### Task statement
Each line that includes "will" must be copied from the records.

### Data shown
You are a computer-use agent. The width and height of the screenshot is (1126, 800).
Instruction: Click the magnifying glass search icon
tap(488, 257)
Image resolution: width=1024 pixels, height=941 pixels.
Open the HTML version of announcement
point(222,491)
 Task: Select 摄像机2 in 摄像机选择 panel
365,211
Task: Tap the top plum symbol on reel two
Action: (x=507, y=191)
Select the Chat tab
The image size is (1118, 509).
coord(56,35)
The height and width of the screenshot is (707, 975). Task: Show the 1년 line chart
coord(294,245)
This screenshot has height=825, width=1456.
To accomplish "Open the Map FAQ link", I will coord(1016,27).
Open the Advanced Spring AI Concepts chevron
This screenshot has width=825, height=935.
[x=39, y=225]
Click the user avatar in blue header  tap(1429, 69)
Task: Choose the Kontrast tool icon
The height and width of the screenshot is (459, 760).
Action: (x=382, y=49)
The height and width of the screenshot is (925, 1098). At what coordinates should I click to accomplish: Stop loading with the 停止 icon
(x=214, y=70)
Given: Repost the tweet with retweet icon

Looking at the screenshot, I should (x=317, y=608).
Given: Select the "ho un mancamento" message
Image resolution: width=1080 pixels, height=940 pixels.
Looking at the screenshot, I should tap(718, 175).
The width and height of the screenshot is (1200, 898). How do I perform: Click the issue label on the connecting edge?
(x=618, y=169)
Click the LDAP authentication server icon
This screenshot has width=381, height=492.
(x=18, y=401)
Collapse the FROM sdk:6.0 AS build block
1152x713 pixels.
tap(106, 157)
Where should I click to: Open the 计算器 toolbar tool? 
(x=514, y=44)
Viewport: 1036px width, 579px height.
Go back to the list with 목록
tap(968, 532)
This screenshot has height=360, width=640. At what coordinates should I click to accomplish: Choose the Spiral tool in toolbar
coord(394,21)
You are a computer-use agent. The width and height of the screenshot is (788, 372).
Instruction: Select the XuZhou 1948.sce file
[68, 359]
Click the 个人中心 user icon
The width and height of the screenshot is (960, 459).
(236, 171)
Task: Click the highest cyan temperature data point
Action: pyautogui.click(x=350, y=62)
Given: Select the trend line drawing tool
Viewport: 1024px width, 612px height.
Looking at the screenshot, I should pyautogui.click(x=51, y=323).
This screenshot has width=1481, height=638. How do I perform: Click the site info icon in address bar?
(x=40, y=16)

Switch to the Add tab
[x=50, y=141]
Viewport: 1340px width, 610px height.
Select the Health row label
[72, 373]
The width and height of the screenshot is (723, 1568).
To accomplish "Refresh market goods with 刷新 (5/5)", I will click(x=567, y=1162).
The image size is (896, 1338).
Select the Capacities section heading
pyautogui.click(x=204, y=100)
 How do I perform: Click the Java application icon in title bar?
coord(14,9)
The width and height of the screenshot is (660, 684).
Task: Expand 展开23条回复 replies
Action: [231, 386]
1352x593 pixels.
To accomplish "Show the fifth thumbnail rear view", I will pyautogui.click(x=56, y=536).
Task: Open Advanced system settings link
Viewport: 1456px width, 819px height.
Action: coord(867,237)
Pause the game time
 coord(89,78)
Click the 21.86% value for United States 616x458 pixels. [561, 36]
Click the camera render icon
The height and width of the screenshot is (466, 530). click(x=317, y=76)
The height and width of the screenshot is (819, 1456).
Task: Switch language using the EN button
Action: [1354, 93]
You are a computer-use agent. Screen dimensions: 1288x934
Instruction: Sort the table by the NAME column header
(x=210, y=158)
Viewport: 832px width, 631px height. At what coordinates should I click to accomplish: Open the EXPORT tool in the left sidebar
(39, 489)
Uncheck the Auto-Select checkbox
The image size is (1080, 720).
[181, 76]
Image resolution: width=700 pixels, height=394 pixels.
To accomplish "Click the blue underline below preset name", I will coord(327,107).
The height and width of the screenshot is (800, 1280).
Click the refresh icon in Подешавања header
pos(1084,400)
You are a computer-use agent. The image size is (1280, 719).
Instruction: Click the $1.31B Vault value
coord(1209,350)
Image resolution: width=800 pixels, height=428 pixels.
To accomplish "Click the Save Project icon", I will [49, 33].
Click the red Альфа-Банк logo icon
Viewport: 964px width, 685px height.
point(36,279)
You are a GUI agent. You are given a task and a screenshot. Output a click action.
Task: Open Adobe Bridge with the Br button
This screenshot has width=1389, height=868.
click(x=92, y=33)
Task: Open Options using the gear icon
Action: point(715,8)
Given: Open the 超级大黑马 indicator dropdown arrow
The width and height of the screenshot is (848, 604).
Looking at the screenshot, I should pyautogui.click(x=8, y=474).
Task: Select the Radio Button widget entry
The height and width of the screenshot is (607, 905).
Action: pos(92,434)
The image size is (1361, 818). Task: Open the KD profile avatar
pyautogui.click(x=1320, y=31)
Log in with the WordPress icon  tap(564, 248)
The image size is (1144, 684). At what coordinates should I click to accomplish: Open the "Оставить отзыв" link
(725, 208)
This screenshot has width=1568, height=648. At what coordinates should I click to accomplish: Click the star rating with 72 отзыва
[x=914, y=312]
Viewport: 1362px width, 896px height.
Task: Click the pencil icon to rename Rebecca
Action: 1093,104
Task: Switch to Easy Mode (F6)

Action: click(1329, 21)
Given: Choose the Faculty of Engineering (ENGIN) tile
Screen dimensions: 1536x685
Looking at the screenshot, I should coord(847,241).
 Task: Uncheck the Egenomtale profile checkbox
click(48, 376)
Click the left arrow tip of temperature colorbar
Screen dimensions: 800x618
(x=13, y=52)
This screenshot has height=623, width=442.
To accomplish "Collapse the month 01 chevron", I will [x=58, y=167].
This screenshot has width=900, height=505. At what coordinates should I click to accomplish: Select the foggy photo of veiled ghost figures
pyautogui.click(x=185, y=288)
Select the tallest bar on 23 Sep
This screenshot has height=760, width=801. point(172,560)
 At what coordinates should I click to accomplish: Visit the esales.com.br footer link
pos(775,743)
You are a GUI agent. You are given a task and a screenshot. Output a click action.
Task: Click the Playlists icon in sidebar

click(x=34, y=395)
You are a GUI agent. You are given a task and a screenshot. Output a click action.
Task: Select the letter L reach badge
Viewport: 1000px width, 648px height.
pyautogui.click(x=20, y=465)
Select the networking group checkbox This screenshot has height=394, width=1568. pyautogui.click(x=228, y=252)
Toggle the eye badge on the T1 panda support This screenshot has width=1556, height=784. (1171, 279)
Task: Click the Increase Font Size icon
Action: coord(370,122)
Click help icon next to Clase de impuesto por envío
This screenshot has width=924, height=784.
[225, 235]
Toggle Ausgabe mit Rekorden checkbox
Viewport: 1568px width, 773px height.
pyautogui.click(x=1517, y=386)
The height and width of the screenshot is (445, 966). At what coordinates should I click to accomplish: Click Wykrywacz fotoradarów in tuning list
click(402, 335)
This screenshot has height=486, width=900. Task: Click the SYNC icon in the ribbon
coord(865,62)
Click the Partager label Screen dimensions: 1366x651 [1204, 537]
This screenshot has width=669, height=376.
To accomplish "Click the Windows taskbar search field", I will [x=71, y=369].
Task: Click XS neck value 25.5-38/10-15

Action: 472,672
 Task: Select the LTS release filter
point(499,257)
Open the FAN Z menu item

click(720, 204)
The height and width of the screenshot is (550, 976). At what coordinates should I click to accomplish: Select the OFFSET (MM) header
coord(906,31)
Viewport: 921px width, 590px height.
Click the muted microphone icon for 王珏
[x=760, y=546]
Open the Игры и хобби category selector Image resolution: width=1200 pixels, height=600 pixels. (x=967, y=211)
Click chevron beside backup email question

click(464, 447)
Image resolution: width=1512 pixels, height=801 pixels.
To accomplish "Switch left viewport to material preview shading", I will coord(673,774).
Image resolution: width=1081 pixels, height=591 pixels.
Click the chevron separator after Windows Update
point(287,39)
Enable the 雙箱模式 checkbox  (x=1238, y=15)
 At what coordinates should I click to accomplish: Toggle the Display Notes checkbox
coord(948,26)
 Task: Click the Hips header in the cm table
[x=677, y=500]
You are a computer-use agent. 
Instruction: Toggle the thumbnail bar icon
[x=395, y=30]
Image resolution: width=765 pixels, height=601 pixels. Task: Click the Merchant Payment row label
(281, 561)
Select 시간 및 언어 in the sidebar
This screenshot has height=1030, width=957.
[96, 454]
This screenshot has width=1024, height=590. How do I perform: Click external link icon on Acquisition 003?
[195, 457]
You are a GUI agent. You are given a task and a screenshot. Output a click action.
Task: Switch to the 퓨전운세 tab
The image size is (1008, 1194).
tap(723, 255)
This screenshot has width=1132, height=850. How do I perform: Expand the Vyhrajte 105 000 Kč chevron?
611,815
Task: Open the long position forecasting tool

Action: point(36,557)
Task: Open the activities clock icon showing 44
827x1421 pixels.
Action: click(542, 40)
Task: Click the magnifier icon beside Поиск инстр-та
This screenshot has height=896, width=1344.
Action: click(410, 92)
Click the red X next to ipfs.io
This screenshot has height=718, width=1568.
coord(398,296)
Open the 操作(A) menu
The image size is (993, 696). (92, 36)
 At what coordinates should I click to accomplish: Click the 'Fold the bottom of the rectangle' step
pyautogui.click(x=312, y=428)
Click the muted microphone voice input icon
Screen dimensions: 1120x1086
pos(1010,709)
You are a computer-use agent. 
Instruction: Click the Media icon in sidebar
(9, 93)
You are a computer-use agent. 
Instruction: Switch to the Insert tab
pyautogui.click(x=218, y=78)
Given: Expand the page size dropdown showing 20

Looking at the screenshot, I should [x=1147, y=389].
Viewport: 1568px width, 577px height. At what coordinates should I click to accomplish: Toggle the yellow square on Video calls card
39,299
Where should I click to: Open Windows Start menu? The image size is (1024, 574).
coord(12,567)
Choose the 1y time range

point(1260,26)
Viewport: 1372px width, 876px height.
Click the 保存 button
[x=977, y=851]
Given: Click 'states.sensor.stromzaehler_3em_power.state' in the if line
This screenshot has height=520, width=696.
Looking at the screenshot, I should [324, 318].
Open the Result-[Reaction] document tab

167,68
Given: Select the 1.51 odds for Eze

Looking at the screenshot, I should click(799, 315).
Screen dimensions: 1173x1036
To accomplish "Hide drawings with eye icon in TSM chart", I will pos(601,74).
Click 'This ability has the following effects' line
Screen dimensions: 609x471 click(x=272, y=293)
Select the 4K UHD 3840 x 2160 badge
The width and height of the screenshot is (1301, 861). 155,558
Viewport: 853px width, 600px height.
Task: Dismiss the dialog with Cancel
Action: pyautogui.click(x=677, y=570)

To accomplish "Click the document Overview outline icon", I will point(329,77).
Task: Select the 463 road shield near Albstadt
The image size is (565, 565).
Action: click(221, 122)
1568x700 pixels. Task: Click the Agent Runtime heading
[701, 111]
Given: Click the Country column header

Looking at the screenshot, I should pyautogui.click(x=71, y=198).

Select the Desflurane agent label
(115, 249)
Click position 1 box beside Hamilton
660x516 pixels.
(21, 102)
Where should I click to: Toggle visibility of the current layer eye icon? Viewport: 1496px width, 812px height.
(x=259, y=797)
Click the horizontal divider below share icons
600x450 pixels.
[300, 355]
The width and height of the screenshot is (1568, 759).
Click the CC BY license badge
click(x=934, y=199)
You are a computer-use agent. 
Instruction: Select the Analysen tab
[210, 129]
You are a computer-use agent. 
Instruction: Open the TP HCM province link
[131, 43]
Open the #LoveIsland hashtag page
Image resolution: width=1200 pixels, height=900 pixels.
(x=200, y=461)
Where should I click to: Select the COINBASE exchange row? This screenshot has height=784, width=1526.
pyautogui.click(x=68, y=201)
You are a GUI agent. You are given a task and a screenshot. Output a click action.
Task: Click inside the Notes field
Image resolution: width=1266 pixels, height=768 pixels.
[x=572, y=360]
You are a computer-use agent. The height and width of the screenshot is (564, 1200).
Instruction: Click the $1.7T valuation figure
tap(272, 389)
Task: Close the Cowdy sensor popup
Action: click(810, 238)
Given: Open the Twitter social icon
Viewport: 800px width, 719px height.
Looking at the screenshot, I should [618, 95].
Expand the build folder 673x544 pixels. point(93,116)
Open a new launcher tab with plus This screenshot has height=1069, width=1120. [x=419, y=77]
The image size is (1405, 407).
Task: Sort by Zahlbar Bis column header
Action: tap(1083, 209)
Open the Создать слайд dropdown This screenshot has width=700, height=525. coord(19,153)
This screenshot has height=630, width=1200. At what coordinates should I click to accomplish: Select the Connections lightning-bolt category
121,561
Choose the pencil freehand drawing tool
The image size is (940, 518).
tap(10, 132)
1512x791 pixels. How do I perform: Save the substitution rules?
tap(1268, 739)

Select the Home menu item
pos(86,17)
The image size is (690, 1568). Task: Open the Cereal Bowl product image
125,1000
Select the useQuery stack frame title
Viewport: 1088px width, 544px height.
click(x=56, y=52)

### Task result
To accomplish "Open the Map FAQ link", I will coord(1016,27).
To accomplish "Refresh market goods with 刷新 (5/5)", I will click(x=567, y=1162).
To accomplish "Show the fifth thumbnail rear view", I will pyautogui.click(x=56, y=536).
To accomplish "Click the blue underline below preset name", I will coord(327,107).
To accomplish "Click the Save Project icon", I will [49, 33].
To accomplish "Collapse the month 01 chevron", I will [x=58, y=167].
To accomplish "Click the Windows taskbar search field", I will [x=71, y=369].
To accomplish "Switch left viewport to material preview shading", I will coord(673,774).
To accomplish "Hide drawings with eye icon in TSM chart", I will pos(601,74).
To accomplish "Click the document Overview outline icon", I will point(329,77).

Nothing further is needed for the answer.